* [TASK TO COMPLETE]
A line below contains "Image resolution: width=1288", and a later one contains "999x749 pixels.". Repeat both, with every line between them, exactly.

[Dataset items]

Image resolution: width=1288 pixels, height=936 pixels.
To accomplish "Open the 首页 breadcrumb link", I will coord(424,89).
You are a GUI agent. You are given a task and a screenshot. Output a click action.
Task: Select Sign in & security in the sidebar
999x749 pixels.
==
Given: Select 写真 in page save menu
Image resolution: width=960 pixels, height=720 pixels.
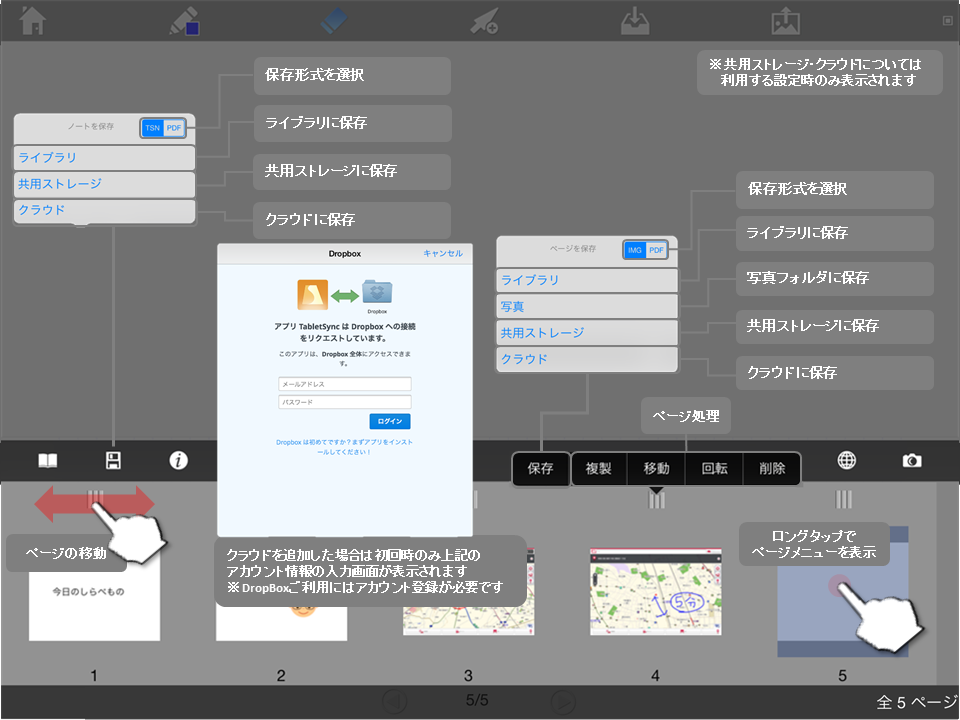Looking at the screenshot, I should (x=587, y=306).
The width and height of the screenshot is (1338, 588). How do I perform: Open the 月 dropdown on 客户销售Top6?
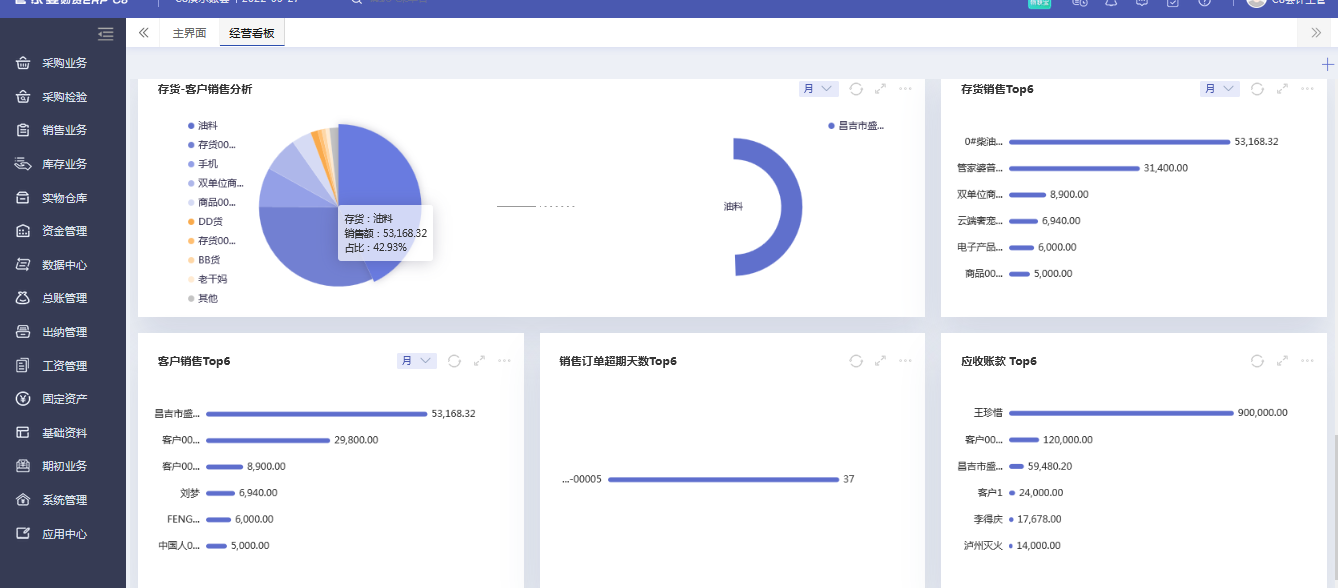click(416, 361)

* [ANSWER TO THIS PROBLEM]
Image resolution: width=1288 pixels, height=936 pixels.
To accomplish "Open the 首页 breadcrumb link", I will coord(424,89).
You are a GUI agent. You are given a task and a screenshot. Output a click action.
Task: Select Sign in & security in the sidebar
999x749 pixels.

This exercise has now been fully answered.